Bilişim teknolojileri derslerinin zorunlu yapılması gerektiğine yönelik sorularıda yanıtlayan Candan; "Ben şahsen bunun zorunlu olması taraftarıyım. Niye taraftarıyım, basit bir örnek vereyim. Bakınız Güney kore'ye, bakınız Japonya'ya, bu ülkeler nasıl gelişti, nasıl 1970 lerden sonra bir ilerleme kaydetti, Güney Kore'ye biz askerimizi gönderdiğimizde aslında aynı durumdaydık, peki bizim aramızdaki fark nedir, onların teknolojiye olan yatkınlıkları ve biraz önce söylediğim gibi 2000 yılından sonra artık devir bilişim devri. Bilgi devri. Bilgise sahip olmanın yollarından biride bilişim teknolojilerini en etkin şekilde kullanmaktır. Biz bu dersleri zorunlu yapmayıp, gençlerimize öğretmeyeceğiz de o zaman nasıl diyebiliriz artık 2000 li yıllar bilişim çağıdır diye. Şahsi fikrim bütün eğitim kurumlarında bu derslerin zorunlu hale getirilmesidir. Tabi sayın bakanımızla bu konuyu da görüşeceğim, Kendisi de zaten aynı zamanda bir iletişim profesörü, bunların farkında. Ben sayın bakanımızın orada Milli Eğitim Bakanlığındaki görevinin çok doğru yerde olduğuna inanıyorum. Belki de kendisi çoktan bunu düşünmüştür ve sıcak bakacağına inanıyorum" şeklinde konuştu.

'DEVLER LİGİNDE OLMAMIZ İÇİN BU TEKNOLOJİYİ KULLANMALIYIZ'

Proğram sunucusu Ali Çağatay'ın Dünyadaki ilk 10 şirketin dağılımı ve piyasa değerleriyle ilgili sorusuna da Candan, "Görünen oki birinci ligin en tepelerinde oynayan firmalar. Yani bilişim teknolojisini en etkin uygulayan ve aynı zamanda dünyada isim yapmış çok çok güçlü şirketler, bu şirketlerin dünyanın bir çok ülkesinden daha fazla bütçelerinin olduğuna ben eminim. Eğer biz 21. Yüzyılda söz sahibi olmak istiyorsak ve biz bu arenada varız diyorsak bizim bilişim teknolojilerini en etkin şekilde kullanmaktan başka, teknik branşları güçlendirmekten ve normal eğitimle teknik eğitim arasındaki farkı yüzde70'den yüzde 30 seviyesine çekmekten başka hiçbir şansımız yok,  Yoksa 1900'lü yıllardaki bocalamalarımıza tekrar devam ederiz ki bu bu ülkeye, bu emeklere yazık olur, buna bizim buna tahammülümüz yok, bizim bir an evvel bu yol haritalarını iyi kullanmamız gerekiyor" şeklinde cevap verdi.

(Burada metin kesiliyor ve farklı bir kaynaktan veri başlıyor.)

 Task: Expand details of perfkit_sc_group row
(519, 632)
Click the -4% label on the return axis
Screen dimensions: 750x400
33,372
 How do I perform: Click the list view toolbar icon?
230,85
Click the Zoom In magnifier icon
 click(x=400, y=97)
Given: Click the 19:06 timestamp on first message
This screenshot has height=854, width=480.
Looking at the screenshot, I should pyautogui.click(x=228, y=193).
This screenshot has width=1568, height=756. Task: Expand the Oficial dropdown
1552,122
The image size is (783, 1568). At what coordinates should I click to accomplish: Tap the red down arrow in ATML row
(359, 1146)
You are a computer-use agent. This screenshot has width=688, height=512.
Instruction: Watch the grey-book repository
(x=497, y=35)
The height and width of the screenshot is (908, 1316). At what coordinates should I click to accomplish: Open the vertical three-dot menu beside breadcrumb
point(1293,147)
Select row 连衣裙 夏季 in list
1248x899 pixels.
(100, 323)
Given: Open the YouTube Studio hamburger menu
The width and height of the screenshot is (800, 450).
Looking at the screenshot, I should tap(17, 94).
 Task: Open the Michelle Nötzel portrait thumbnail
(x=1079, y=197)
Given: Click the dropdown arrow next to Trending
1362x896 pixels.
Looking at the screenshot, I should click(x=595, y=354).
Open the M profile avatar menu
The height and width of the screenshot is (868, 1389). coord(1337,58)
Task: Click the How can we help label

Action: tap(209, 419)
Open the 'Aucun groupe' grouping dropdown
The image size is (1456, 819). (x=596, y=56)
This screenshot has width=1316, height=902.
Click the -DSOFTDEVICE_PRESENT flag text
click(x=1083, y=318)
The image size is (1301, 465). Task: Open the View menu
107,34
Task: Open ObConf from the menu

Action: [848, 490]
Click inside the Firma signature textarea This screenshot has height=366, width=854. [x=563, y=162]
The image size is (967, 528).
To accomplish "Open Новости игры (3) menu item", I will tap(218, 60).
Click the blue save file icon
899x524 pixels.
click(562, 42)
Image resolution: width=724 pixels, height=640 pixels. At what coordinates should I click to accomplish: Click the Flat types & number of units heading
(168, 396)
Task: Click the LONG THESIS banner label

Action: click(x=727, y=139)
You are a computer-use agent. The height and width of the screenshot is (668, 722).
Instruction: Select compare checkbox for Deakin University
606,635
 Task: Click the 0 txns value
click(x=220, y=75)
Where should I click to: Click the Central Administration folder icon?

Süreci nasıl hızlandırırız sorusuna da Candan, 'Bunun için bu gençlerin önünü açmamız gerekiyor, Bunların 2 nedeni var, biri bizim dünya devleri liginde yer alabilmemiz için bu bileşim teknolojisini çok yakından takip etmemiz gerekiyor, aynı zamanda birde ah dediğimiz, geçmişe dayalı olarak bu mağdur olan kesimin mağduriyetinin de giderilmesi gerekiyor. Biz bir yolda yürürken, bizim partimiz olarak arkamızdakilerin ahını hiçbir zaman duymak istemeyiz. Onların mağduriyetini gidermek için kurulmuş bir partiyiz. Bu 2 konunun da farkındayız ve 2 konuda bizi kamçılayan etkenler. Bu meseleyi mecliste te birçok yerde de elimizden geldiğince anlatmaya çalışacağız, bu gençlere sahip çıkmaya çalışacağız inşallah" dedi.